▶ [Written instruction A] In the Hudi gzip issue report below, which compression codec is set in the configuration?
▶ [Written instruction B] Extend the Hudi gzip issue report below, picking up right after its last line.

▶ [Page]
* * * *

[SUPPORT]HUDI ParquetDecodingException caused by gzip stream CRC failure
[!NOTE]
I am experiencing an issue related to parquet gzip decoding. Table is in cow format, the issue occurs after hundreds of commits, which is repeatable.
compress codec configuration:"hoodie.parquet.compression.codec": "GZIP".
Environment Description
-
Hudi version : 0.14.1
-
Spark version : 3.5.1
-
Hive version : 3.1.3
-
Hadoop version : 3.2.4
-
Storage (HDFS/S3/GCS..) : hdfs
-
Running on Docker? (yes/no) : no
The result of reading the parquet data by pyarrow:
import pyarrow.parquet as pq
# Specify the path to your Parquet file
parquet_file = 'your_file.parquet'
# Read the metadata
metadata = pq.read_metadata(parquet_file)
# Print overall metadata
print(metadata)
# Iterate through the row groups and print compression information
for i in range(metadata.num_row_groups):
row_group_metadata = metadata.row_group(i)
print(f'Row Group {i}:')
for j in range(row_group_metadata.num_columns):
column_metadata = row_group_metadata.column(j)
print(f' Column {j}:')
print(f' Compression: {column_metadata.compression}')
pq.read_table(file)
Stacktrace
at org.apache.hudi.table.action.commit.BaseJavaCommitActionExecutor.handleUpsertPartition(BaseJavaCommitActionExecutor.java:248)
at org.apache.hudi.table.action.commit.BaseJavaCommitActionExecutor.handleInsertPartition(BaseJavaCommitActionExecutor.java:254)
at org.apache.hudi.table.action.commit.BaseJavaCommitActionExecutor.lambda$execute$0(BaseJavaCommitActionExecutor.java:121)
at java.base/java.util.LinkedHashMap.forEach(LinkedHashMap.java:986)
at org.apache.hudi.table.action.commit.BaseJavaCommitActionExecutor.execute(BaseJavaCommitActionExecutor.java:117)
at org.apache.hudi.table.action.commit.BaseJavaCommitActionExecutor.execute(BaseJavaCommitActionExecutor.java:69)
at org.apache.hudi.table.action.commit.BaseWriteHelper.write(BaseWriteHelper.java:63)
at org.apache.hudi.table.action.commit.JavaInsertCommitActionExecutor.execute(JavaInsertCommitActionExecutor.java:46)
at org.apache.hudi.table.HoodieJavaCopyOnWriteTable.insert(HoodieJavaCopyOnWriteTable.java:109)
at org.apache.hudi.table.HoodieJavaCopyOnWriteTable.insert(HoodieJavaCopyOnWriteTable.java:85)
at org.apache.hudi.client.HoodieJavaWriteClient.insert(HoodieJavaWriteClient.java:137)

* * * *

▶ [Collected data]

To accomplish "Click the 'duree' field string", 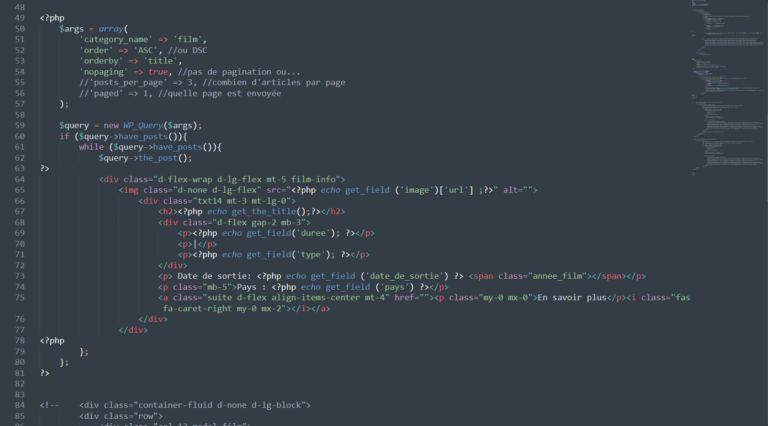I will point(313,233).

* * * *

▶ [Written response A] GZIP, set through "hoodie.parquet.compression.codec".

▶ [Written response B]
... 9 common frames omitted
Caused by: org.apache.hudi.exception.HoodieException: org.apache.hudi.exception.HoodieException: org.apache.hudi.exception.HoodieException: unable to read next record from parquet file
at org.apache.hudi.table.action.commit.HoodieMergeHelper.runMerge(HoodieMergeHelper.java:149)
at org.apache.hudi.table.action.commit.BaseJavaCommitActionExecutor.handleUpdateInternal(BaseJavaCommitActionExecutor.java:277)
at org.apache.hudi.table.action.commit.BaseJavaCommitActionExecutor.handleUpdate(BaseJavaCommitActionExecutor.java:268)
at org.apache.hudi.table.action.commit.BaseJavaCommitActionExecutor.handleUpsertPartition(BaseJavaCommitActionExecutor.java:241)
... 21 common frames omitted
Caused by: org.apache.hudi.exception.HoodieException: org.apache.hudi.exception.HoodieException: unable to read next record from parquet file
at org.apache.hudi.common.util.queue.SimpleExecutor.execute(SimpleExecutor.java:75)
at org.apache.hudi.table.action.commit.HoodieMergeHelper.runMerge(HoodieMergeHelper.java:147)
... 24 common frames omitted
Caused by: org.apache.hudi.exception.HoodieException: unable to read next record from parquet file
at org.apache.hudi.common.util.ParquetReaderIterator.hasNext(ParquetReaderIterator.java:54)
at org.apache.hudi.common.util.collection.MappingIterator.hasNext(MappingIterator.java:39)
at org.apache.hudi.common.util.queue.SimpleExecutor.execute(SimpleExecutor.java:67)
... 25 common frames omitted
Caused by: org.apache.parquet.io.ParquetDecodingException: Can not read value at 1224817 in block 14 in file hdfs://xxx/769177a1-b678-4ae7-99cf-6ffa5702f7be-0_0-0-0_20250526012739454.parquet
at org.apache.parquet.hadoop.InternalParquetRecordReader.nextKeyValue(InternalParquetRecordReader.java:251)
at org.apache.parquet.hadoop.ParquetReader.read(ParquetReader.java:132)
at org.apache.hudi.common.util.ParquetReaderIterator.hasNext(ParquetReaderIterator.java:49)
... 27 common frames omitted
Caused by: org.apache.parquet.io.ParquetDecodingException: could not read page Page [bytes.size=960924, valueCount=78373, uncompressedSize=960924] in col [md5_text] optional binary md5_text (UTF8)
at org.apache.parquet.column.impl.ColumnReaderImpl.readPageV1(ColumnReaderImpl.java:599)
at org.apache.parquet.column.impl.ColumnReaderImpl.access$300(ColumnReaderImpl.java:57)
at org.apache.parquet.column.impl.ColumnReaderImpl$3.visit(ColumnReaderImpl.java:536)
at org.apache.parquet.column.impl.ColumnReaderImpl$3.visit(ColumnReaderImpl.java:533)
at org.apache.parquet.column.page.DataPageV1.accept(DataPageV1.java:95)
at org.apache.parquet.column.impl.ColumnReaderImpl.readPage(ColumnReaderImpl.java:533)
at org.apache.parquet.column.impl.ColumnReaderImpl.checkRead(ColumnReaderImpl.java:525)
at org.apache.parquet.column.impl.ColumnReaderImpl.consume(ColumnReaderImpl.java:638)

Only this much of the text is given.